(Input records Opens)

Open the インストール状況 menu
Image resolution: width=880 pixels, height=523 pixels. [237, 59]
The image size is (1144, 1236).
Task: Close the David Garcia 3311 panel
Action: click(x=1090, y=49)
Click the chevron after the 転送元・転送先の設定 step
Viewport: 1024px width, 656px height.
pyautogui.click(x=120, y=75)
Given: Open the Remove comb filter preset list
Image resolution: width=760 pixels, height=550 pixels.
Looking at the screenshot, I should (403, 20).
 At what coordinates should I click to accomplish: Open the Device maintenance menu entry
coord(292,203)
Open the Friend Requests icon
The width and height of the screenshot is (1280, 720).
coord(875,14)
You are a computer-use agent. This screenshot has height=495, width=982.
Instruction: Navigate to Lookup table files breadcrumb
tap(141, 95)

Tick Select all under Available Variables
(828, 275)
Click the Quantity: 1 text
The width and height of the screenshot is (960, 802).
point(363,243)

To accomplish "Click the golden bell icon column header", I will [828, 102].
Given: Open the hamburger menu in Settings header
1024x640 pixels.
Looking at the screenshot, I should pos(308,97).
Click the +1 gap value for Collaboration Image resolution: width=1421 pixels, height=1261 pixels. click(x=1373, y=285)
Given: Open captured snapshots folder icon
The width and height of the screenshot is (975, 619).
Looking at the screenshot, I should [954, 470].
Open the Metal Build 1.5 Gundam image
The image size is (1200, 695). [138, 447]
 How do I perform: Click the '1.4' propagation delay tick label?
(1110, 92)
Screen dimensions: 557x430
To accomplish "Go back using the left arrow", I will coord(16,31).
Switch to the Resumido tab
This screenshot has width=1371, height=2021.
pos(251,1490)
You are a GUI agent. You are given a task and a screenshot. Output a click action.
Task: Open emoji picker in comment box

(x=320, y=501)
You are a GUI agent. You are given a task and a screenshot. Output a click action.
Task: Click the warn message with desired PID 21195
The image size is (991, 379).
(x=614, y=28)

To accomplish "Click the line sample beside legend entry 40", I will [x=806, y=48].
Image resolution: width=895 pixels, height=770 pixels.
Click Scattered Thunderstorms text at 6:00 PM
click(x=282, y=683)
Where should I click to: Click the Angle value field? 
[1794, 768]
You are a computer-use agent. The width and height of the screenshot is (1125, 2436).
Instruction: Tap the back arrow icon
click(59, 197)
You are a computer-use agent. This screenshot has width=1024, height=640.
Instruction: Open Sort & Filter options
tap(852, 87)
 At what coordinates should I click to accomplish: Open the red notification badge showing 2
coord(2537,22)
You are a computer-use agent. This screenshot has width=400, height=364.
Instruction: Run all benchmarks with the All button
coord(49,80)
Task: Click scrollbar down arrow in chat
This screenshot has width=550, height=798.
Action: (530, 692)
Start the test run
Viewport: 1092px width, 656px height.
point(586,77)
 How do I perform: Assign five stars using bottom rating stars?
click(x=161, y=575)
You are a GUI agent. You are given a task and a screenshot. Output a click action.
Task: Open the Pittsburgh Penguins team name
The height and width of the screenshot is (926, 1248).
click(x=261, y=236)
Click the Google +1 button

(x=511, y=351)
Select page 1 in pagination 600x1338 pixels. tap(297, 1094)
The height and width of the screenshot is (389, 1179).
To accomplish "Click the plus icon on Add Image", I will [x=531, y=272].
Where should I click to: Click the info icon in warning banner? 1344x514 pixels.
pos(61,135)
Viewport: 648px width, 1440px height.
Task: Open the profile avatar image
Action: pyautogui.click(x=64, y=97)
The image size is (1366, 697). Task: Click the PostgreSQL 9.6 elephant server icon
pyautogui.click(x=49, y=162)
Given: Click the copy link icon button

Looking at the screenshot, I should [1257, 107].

(Input records Closes)

Your instructions. In the entries above, find every line with the word "header" and list it.

Written solution.
To accomplish "Click the golden bell icon column header", I will [828, 102].
Given: Open the hamburger menu in Settings header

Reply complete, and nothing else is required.